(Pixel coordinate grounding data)

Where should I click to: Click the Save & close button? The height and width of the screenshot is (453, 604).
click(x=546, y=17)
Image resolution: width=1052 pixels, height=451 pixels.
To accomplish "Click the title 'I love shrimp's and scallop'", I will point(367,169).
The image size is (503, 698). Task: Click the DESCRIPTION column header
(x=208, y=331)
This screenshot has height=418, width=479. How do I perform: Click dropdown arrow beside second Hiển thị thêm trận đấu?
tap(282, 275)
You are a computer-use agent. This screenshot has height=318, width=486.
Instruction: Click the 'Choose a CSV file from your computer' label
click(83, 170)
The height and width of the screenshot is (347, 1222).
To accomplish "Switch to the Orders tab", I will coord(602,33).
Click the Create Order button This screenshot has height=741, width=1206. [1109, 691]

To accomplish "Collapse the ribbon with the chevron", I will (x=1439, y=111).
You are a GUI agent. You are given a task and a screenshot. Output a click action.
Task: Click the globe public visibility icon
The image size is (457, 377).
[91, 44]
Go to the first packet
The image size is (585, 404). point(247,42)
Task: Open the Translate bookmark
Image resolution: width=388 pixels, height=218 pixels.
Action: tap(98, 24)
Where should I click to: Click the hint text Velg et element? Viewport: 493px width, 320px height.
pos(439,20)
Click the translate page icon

REQUIRED ACTION
Only exact copies of the lines from the one containing "You are a GUI" to the end of the records belong in the answer.

TASK RESULT
You are a GUI agent. You are given a task and a screenshot. Output a click action.
Task: Click the globe public visibility icon
The image size is (457, 377).
[91, 44]
Go to the first packet
The image size is (585, 404). point(247,42)
Task: Open the Translate bookmark
Image resolution: width=388 pixels, height=218 pixels.
Action: tap(98, 24)
Where should I click to: Click the hint text Velg et element? Viewport: 493px width, 320px height.
pos(439,20)
Click the translate page icon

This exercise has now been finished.